[WHAT TO PRODUCE]
Which of the lines below mention the word "with"? Pull each one out.

[DATA FOR PROCESSING]
.....

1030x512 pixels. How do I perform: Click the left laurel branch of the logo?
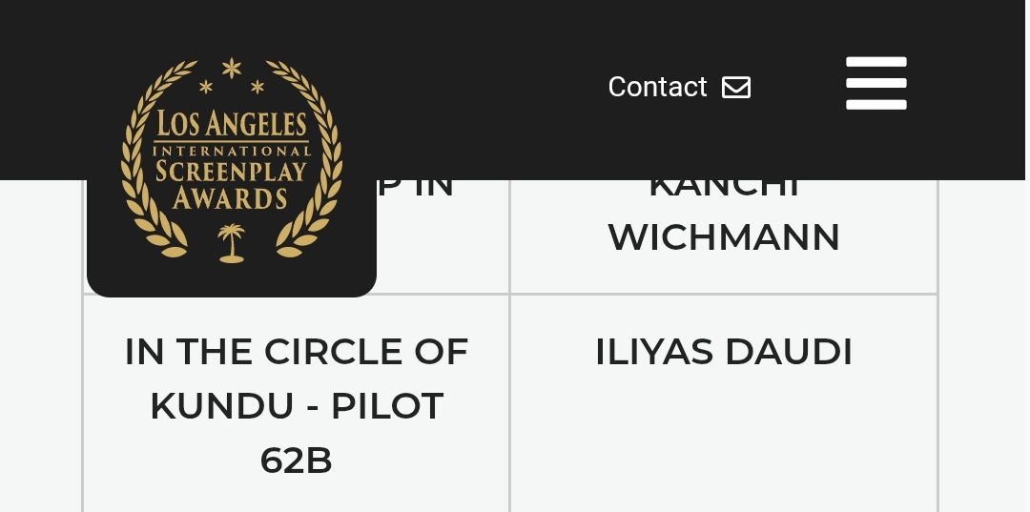153,161
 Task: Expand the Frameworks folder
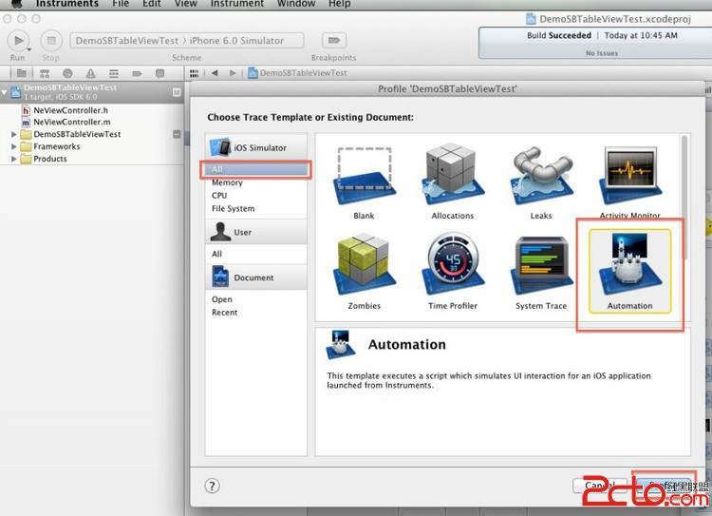[13, 147]
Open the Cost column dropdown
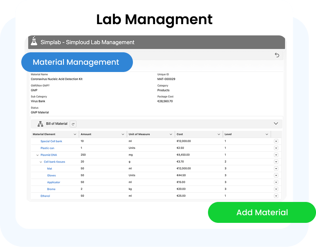Viewport: 316px width, 247px height. 219,134
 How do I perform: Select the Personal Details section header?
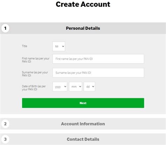tap(83, 28)
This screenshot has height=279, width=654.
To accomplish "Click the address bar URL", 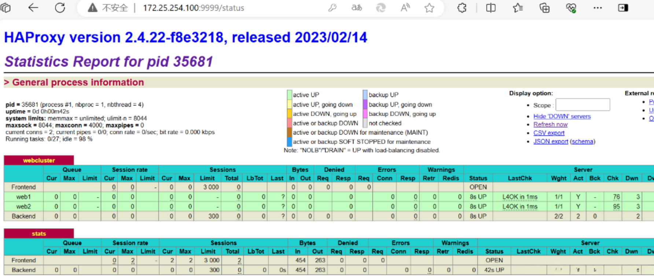I will pyautogui.click(x=194, y=8).
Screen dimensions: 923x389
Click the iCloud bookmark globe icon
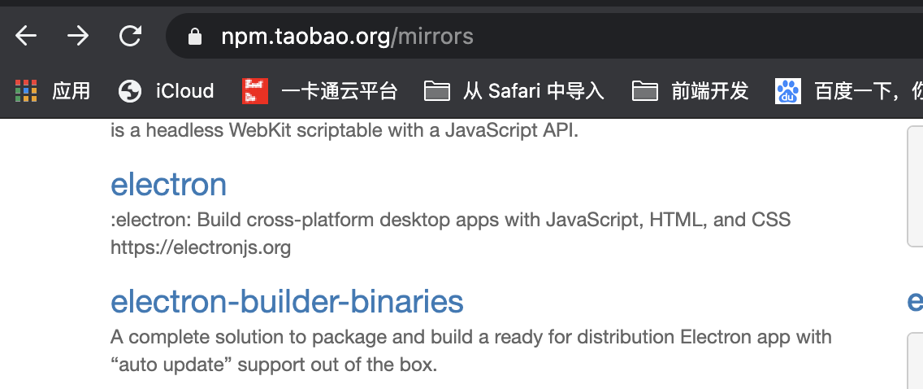point(130,90)
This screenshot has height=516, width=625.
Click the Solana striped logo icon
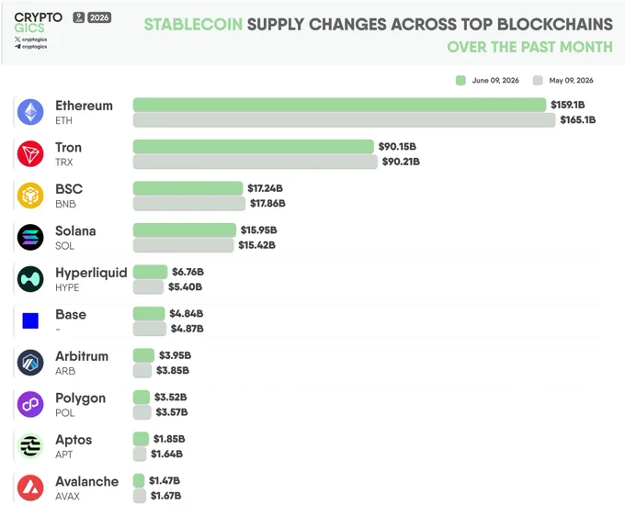[x=30, y=237]
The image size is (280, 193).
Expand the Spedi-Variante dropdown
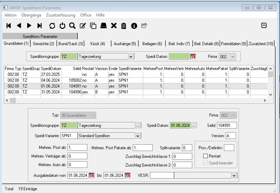(x=138, y=136)
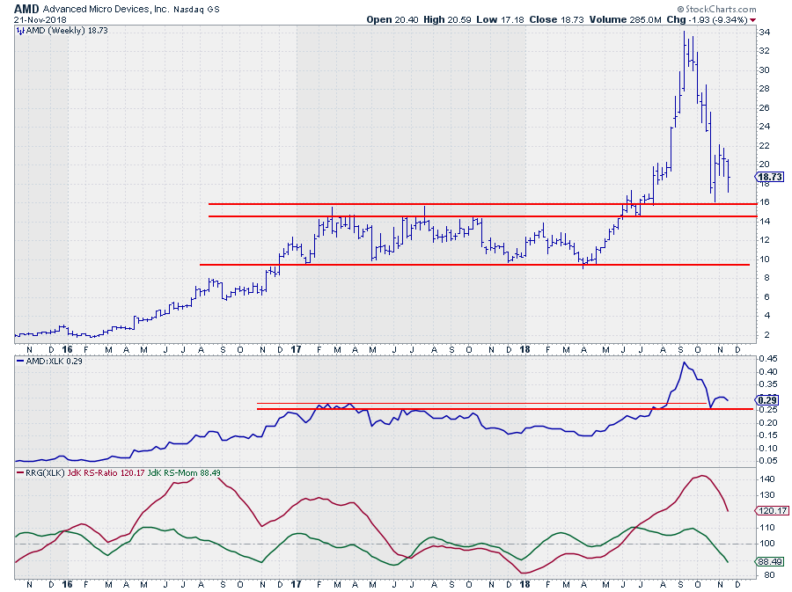792x592 pixels.
Task: Click the bold 17 year marker on main chart axis
Action: pyautogui.click(x=297, y=349)
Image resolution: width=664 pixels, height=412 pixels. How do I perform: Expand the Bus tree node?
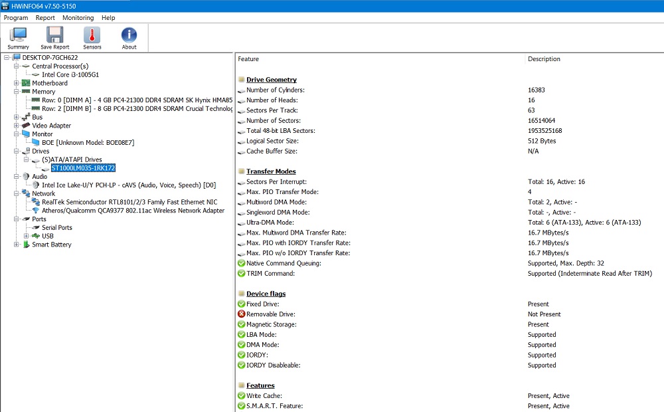point(15,116)
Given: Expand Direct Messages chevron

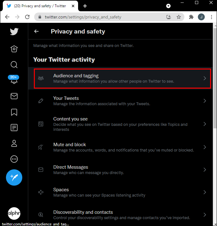Looking at the screenshot, I should click(x=205, y=170).
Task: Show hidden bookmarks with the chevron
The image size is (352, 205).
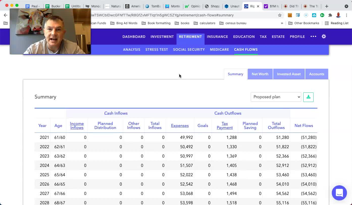Action: (282, 23)
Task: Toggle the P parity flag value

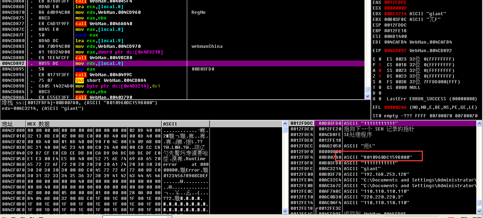Action: 380,65
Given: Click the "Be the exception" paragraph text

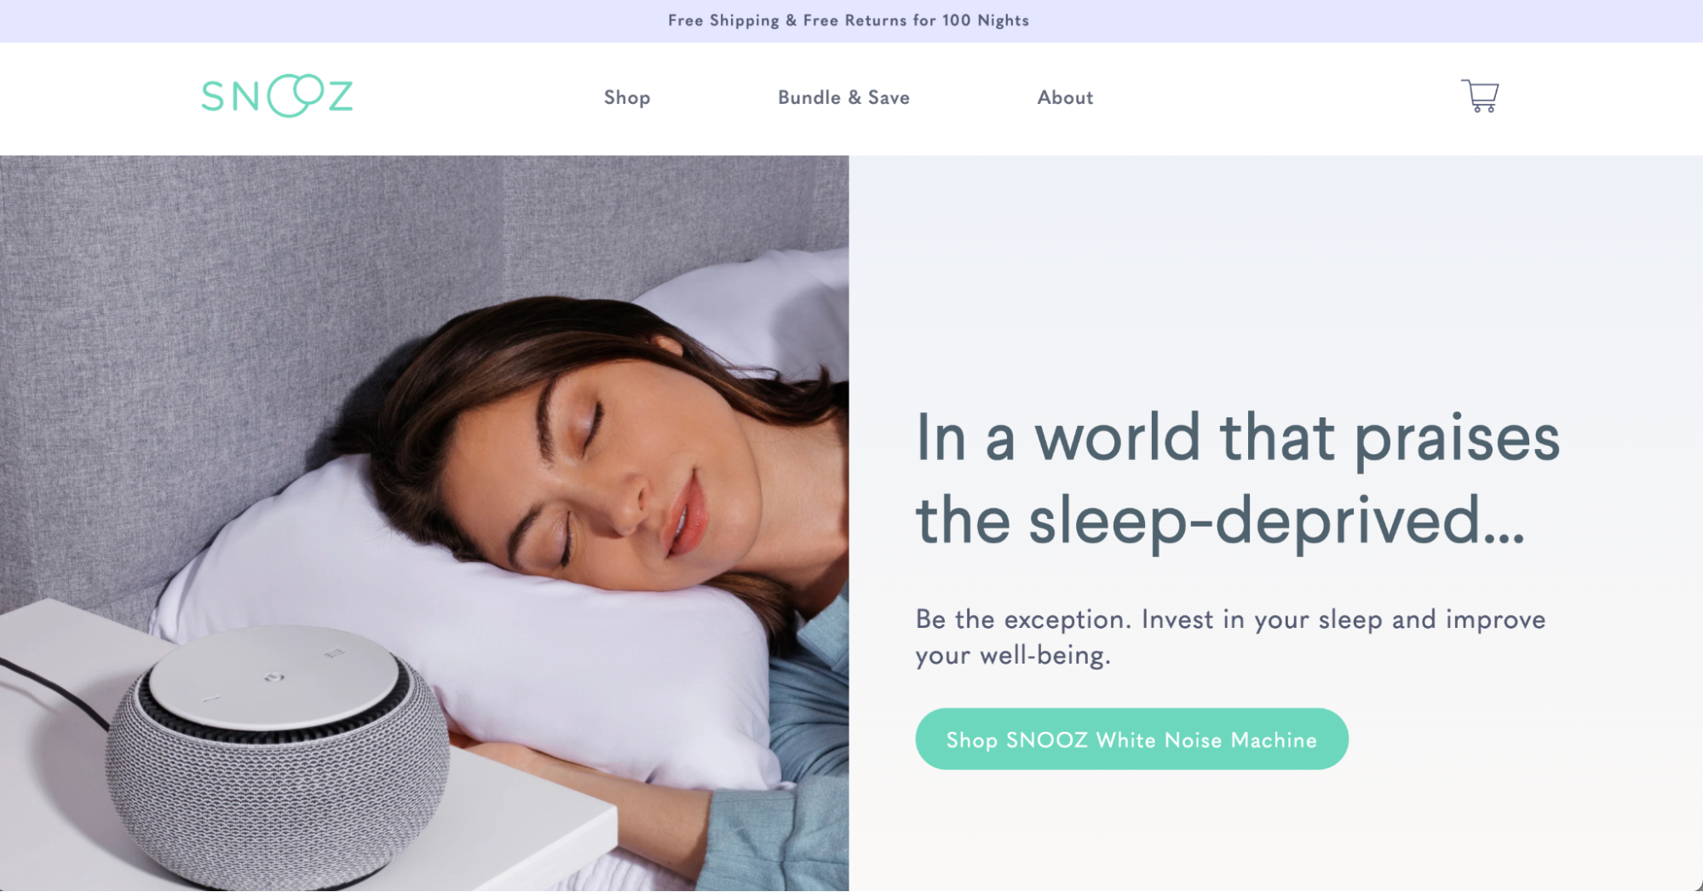Looking at the screenshot, I should (x=1230, y=636).
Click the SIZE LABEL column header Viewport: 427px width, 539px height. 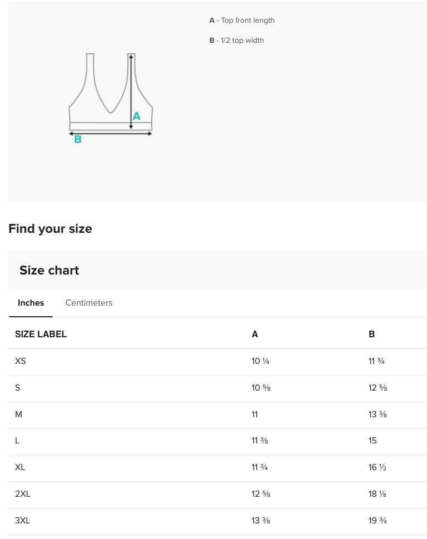[x=41, y=334]
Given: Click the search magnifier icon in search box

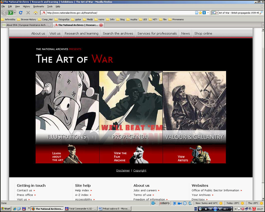Looking at the screenshot, I should [x=261, y=13].
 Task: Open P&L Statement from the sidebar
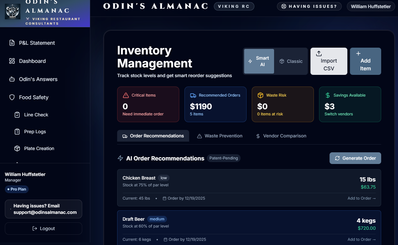click(x=37, y=43)
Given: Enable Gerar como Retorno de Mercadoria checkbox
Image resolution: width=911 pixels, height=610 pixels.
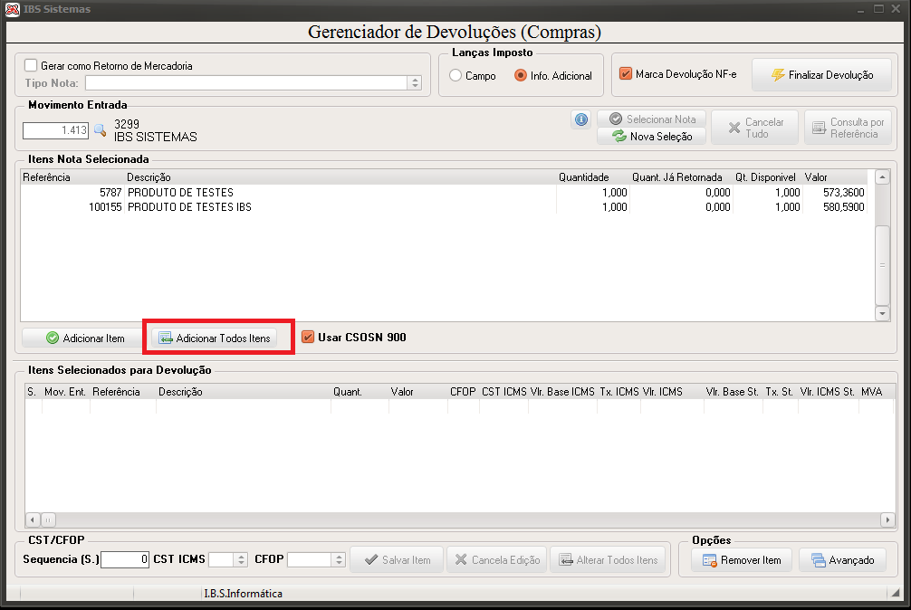Looking at the screenshot, I should (32, 65).
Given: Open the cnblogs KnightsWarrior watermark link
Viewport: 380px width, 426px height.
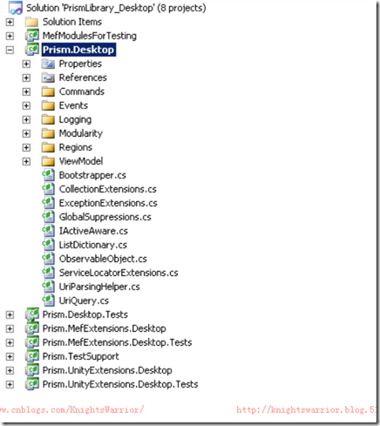Looking at the screenshot, I should tap(71, 409).
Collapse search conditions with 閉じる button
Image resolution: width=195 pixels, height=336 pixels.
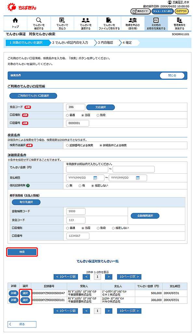[x=172, y=75]
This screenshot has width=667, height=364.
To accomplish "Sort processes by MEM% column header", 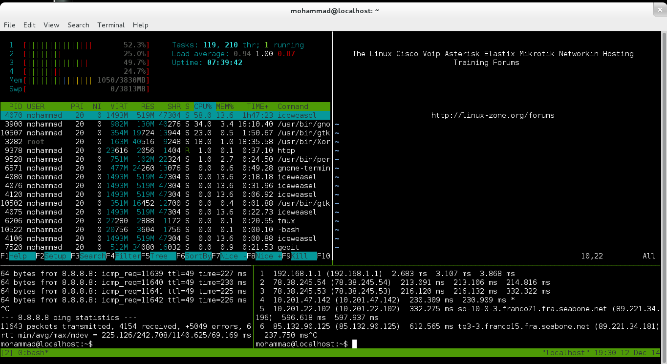I will [225, 107].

.....

[OUTPUT]
Task: Show hidden bookmarks with the chevron
Collapse search conditions with 閉じる button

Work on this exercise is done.